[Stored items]
···

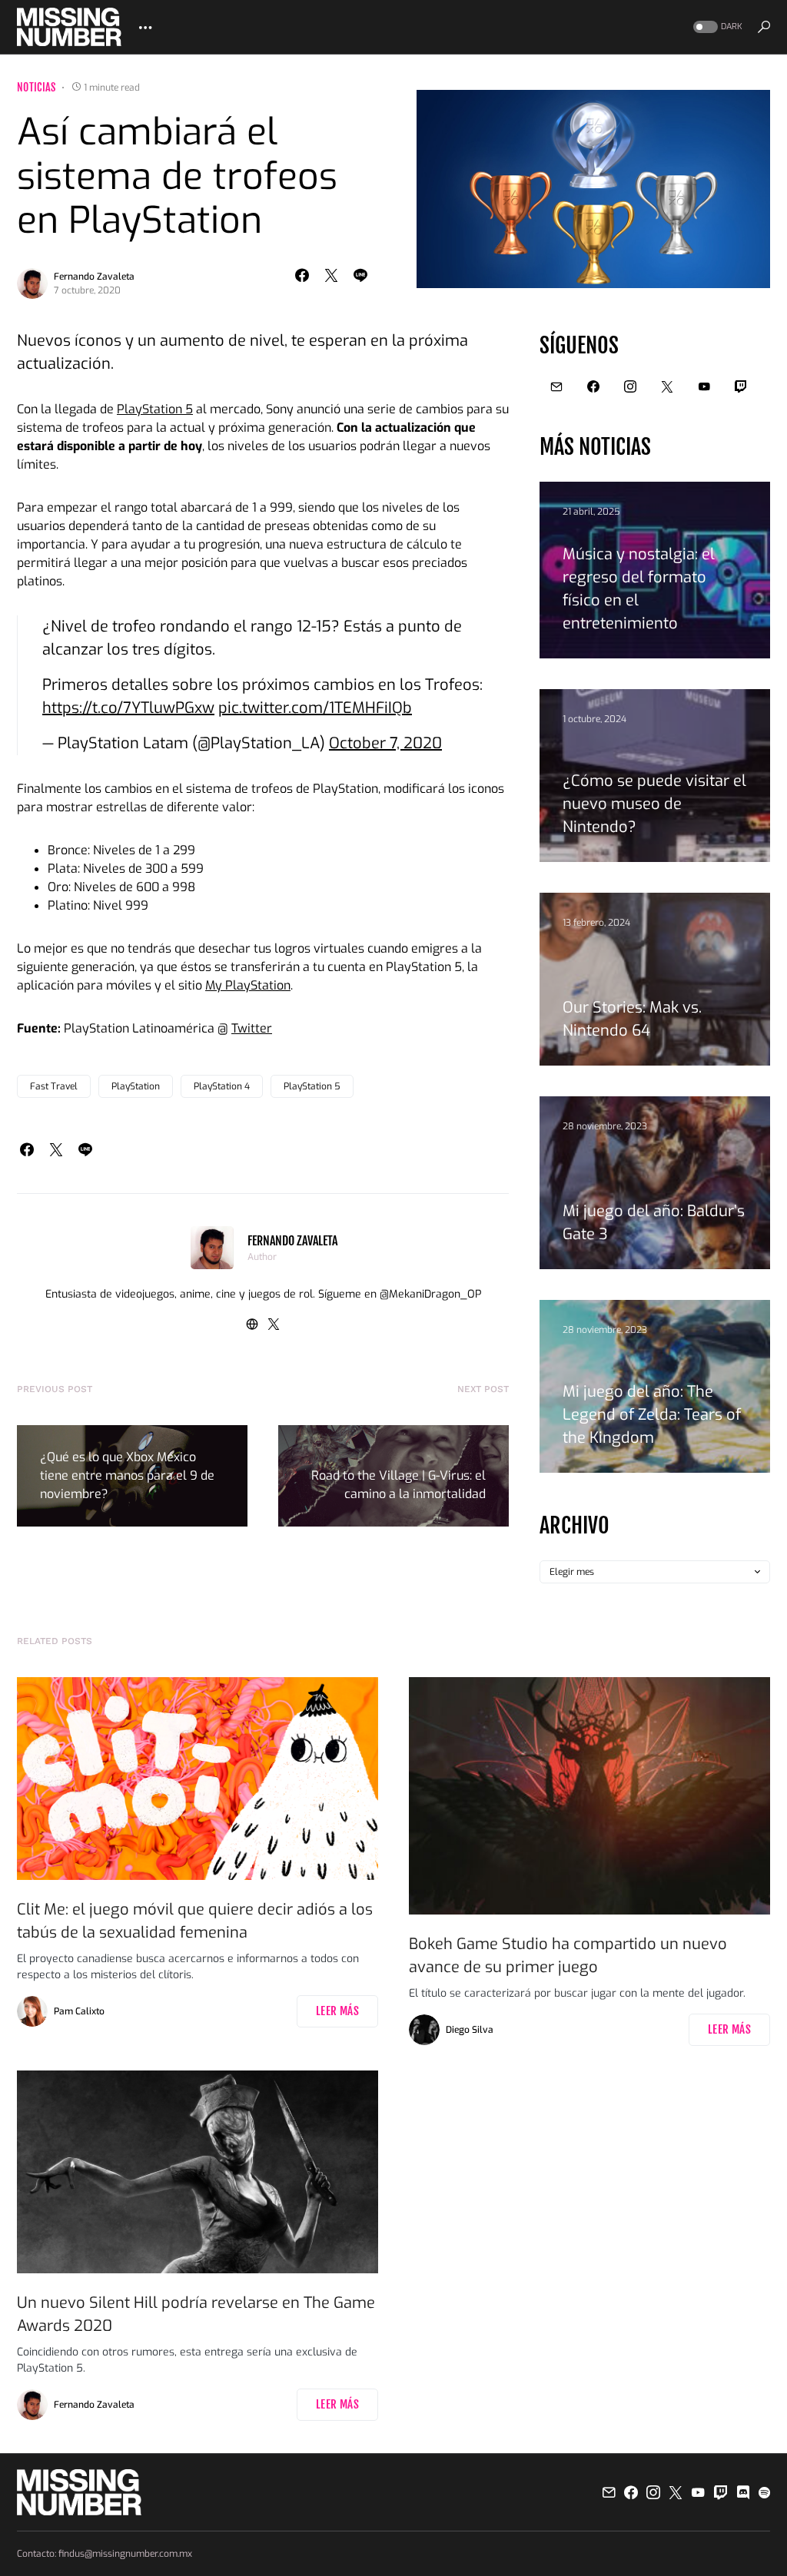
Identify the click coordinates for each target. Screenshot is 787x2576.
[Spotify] (764, 2492)
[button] (716, 27)
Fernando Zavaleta (94, 276)
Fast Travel (54, 1086)
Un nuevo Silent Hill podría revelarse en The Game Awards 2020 (196, 2314)
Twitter (251, 1028)
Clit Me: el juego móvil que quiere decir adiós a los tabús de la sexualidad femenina (195, 1921)
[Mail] (556, 386)
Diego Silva (469, 2030)
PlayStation (135, 1086)
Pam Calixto (79, 2011)
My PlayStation (248, 985)
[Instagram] (630, 386)
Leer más (337, 2011)
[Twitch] (741, 386)
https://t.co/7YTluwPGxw (128, 708)
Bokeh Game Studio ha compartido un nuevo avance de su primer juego (568, 1956)
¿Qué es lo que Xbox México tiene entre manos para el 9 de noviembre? (127, 1475)
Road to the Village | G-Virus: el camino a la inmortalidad (398, 1484)
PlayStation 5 (155, 409)
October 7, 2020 (385, 743)
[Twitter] (667, 386)
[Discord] (743, 2492)
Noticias (36, 87)
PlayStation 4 (222, 1086)
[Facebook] (593, 386)
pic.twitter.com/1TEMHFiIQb (315, 708)
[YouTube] (704, 386)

···

* Exercise description:
What you give back should be the lines from the one with "PlayStation 5 (155, 409)" to the end of the data, copied exactly, both ends included.

* Output for this task:
PlayStation 5 (155, 409)
October 7, 2020 (385, 743)
[Twitter] (667, 386)
[Discord] (743, 2492)
Noticias (36, 87)
PlayStation 4 (222, 1086)
[Facebook] (593, 386)
pic.twitter.com/1TEMHFiIQb (315, 708)
[YouTube] (704, 386)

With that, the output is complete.